On Jan 24, 2008, at 4:27 AM, Michael McCandless wrote:


Grant Ingersoll wrote:

Yes, I agree these are what is about (despite the divergence into locking).

As I see, it the question is about whether we should try to do major releases on the order of a year, rather than the current 2+ year schedule and also how to best handle bad behavior when producing tokens that previous applications rely on.

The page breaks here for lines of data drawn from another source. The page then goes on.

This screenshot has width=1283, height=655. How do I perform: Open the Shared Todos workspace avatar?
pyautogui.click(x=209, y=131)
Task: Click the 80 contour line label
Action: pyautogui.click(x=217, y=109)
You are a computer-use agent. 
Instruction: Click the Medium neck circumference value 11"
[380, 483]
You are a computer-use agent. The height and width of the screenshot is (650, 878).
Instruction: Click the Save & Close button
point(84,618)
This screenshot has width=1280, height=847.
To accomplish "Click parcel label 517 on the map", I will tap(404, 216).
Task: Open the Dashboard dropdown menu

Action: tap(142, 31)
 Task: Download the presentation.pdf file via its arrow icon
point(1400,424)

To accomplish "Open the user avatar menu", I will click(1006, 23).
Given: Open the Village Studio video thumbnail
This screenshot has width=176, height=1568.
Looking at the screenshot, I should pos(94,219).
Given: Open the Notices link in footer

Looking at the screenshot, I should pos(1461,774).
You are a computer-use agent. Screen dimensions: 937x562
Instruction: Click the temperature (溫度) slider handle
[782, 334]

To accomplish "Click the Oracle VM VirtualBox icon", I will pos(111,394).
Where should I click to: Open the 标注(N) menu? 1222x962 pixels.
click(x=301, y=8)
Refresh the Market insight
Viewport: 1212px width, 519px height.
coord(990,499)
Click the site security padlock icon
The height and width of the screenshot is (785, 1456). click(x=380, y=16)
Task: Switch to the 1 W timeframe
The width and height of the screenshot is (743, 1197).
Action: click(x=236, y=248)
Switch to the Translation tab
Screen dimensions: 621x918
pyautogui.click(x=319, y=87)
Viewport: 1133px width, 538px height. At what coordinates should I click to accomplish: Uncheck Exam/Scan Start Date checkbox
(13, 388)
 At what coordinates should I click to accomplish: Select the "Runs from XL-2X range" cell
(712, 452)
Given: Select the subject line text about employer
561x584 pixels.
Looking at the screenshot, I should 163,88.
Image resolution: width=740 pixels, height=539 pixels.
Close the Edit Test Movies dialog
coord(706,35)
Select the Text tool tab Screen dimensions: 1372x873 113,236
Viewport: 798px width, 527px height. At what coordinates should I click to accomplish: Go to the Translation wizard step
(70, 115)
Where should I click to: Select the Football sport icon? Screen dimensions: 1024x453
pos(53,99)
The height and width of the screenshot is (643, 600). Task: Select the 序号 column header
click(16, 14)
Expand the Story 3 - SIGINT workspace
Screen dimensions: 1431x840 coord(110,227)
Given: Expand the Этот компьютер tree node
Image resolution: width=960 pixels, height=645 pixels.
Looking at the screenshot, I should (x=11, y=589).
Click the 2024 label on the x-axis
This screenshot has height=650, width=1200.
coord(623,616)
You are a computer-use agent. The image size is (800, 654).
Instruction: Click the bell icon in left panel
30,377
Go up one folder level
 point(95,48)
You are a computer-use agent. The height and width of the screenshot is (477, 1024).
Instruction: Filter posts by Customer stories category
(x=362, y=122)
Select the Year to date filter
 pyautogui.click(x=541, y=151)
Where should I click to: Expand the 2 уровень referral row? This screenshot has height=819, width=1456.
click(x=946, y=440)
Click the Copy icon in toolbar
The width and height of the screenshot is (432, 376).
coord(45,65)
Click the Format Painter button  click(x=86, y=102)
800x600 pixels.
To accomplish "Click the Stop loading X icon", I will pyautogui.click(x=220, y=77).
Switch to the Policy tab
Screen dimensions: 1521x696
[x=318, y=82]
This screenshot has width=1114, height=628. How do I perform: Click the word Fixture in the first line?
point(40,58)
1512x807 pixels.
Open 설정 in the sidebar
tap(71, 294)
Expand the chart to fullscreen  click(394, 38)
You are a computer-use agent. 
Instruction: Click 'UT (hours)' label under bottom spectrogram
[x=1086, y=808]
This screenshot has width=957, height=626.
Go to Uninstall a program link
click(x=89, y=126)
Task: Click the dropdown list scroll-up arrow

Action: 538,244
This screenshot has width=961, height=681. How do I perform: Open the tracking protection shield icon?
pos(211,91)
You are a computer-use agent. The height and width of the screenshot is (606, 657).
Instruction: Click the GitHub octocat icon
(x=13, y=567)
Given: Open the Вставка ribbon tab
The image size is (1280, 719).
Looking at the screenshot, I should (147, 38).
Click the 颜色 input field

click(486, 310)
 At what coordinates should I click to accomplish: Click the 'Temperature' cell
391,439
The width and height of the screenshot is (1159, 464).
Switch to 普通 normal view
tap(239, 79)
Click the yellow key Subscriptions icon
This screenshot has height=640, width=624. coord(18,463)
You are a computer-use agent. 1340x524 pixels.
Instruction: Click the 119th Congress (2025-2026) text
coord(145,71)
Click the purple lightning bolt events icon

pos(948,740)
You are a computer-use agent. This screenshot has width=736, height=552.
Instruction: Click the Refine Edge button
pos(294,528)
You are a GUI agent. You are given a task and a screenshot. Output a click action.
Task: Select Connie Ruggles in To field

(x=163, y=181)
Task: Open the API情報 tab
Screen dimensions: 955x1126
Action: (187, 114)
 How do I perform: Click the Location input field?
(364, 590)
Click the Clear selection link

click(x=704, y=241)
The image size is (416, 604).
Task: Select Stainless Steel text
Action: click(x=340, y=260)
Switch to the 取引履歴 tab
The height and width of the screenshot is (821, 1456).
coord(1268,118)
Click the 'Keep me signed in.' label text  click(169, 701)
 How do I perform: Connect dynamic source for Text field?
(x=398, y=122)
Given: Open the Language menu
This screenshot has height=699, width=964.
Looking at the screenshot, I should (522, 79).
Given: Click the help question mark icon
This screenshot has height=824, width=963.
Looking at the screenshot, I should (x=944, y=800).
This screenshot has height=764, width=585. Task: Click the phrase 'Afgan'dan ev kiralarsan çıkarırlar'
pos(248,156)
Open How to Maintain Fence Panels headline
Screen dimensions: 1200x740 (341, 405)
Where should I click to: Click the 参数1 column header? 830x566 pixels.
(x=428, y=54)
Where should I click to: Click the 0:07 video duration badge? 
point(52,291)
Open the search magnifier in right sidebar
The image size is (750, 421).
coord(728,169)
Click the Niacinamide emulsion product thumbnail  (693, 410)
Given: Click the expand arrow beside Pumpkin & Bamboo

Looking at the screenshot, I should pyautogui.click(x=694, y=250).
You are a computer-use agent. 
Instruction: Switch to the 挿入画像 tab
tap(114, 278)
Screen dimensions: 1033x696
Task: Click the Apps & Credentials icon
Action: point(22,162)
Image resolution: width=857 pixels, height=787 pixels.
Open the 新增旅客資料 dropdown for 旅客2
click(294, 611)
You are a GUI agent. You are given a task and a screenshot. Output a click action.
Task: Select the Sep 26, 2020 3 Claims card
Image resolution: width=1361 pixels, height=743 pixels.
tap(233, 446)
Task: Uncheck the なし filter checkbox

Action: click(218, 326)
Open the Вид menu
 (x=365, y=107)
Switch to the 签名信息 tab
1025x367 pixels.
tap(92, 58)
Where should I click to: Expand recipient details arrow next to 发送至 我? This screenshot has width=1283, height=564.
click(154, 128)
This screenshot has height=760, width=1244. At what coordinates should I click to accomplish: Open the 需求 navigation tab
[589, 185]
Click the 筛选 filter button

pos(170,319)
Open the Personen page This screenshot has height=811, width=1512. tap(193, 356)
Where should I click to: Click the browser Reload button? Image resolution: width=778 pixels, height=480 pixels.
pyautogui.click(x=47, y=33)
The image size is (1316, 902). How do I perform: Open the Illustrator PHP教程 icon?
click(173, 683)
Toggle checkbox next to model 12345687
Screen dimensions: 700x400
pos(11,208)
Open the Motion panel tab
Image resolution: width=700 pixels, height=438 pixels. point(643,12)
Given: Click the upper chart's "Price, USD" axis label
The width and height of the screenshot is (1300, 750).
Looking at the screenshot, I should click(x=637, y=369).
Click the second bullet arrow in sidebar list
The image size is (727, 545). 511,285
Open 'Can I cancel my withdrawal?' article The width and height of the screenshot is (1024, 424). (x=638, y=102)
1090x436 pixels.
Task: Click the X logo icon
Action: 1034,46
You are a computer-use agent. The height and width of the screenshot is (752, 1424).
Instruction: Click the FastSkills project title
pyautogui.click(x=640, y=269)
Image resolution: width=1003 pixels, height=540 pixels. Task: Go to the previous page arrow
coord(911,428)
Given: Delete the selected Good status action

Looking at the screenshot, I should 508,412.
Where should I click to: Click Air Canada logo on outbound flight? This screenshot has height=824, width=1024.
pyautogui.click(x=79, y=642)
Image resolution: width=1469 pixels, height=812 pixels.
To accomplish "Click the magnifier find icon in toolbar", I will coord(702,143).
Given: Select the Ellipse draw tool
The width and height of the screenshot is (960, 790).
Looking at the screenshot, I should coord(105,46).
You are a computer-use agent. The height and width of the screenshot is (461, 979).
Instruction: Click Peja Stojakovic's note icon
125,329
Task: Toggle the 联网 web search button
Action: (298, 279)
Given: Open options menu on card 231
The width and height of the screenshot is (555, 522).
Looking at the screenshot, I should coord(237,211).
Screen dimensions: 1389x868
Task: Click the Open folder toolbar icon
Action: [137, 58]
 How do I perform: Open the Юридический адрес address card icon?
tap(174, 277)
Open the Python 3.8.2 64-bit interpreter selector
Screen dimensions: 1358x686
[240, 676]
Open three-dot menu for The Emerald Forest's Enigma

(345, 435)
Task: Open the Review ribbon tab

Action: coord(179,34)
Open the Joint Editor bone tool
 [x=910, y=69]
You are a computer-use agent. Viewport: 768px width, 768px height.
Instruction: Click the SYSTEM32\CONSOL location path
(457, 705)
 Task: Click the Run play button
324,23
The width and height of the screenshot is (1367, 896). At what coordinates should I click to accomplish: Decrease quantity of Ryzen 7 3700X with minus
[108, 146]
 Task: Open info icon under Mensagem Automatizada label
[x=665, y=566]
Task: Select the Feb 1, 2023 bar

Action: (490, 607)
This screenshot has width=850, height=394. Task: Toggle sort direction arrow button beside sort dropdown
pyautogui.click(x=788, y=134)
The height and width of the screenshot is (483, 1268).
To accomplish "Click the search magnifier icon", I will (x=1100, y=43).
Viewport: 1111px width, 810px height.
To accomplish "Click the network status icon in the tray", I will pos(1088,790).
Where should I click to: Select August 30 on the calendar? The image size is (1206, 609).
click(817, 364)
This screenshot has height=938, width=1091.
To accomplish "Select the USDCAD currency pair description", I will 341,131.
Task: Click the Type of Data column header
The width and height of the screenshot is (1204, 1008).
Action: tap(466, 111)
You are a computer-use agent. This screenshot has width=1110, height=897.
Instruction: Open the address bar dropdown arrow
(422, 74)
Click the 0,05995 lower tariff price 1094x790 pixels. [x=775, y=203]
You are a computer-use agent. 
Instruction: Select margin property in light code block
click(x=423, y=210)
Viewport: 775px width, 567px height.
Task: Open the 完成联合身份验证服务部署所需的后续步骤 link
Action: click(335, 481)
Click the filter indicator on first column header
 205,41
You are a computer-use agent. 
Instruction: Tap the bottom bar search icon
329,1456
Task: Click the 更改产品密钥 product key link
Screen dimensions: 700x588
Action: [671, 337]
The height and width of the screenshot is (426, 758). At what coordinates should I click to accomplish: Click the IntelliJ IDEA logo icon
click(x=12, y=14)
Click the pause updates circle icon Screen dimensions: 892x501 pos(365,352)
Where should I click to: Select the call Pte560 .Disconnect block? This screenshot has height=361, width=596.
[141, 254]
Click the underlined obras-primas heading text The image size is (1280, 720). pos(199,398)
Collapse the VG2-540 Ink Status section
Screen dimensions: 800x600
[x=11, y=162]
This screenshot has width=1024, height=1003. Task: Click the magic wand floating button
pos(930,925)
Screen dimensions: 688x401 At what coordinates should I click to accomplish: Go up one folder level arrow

On the first case, we said we would try to do minor releases more frequently (on the order of once a quarter) in the past, but this, so far hasn't happened. However, it has only been one release, and it did have a lot of big changes that warranted longer testing. I do agree with Michael M. that we have done a good job of keeping back compatibility. I still don't know if trying to clean out deprecations once a year puts some onerous task on people when it comes to upgrading as opposed to doing every two years. Do people really have code that they never compile or work on in over a year? If they do, do they care about upgrading? It clearly means they are happy w/ Lucene and don't need any bug fixes. I can understand this being a bigger issue if it were on the order of every 6 months or less, but that isn't what I am proposing. I guess my suggestion would be that we try to get back onto the once a quarter release goal, which will more than likely lead to a major release in the 1-1.5 year time frame. That being said, I am fine with maintaining the status quo concerning back. compatibility as I think those arguments are compelling. On the interface thing, I wish there was a @introducing annotation that could announce the presence of a new method and would give a warning up until the version specified is met, at which point it would break the compile, but I realize the semantics of that are pretty weird, so...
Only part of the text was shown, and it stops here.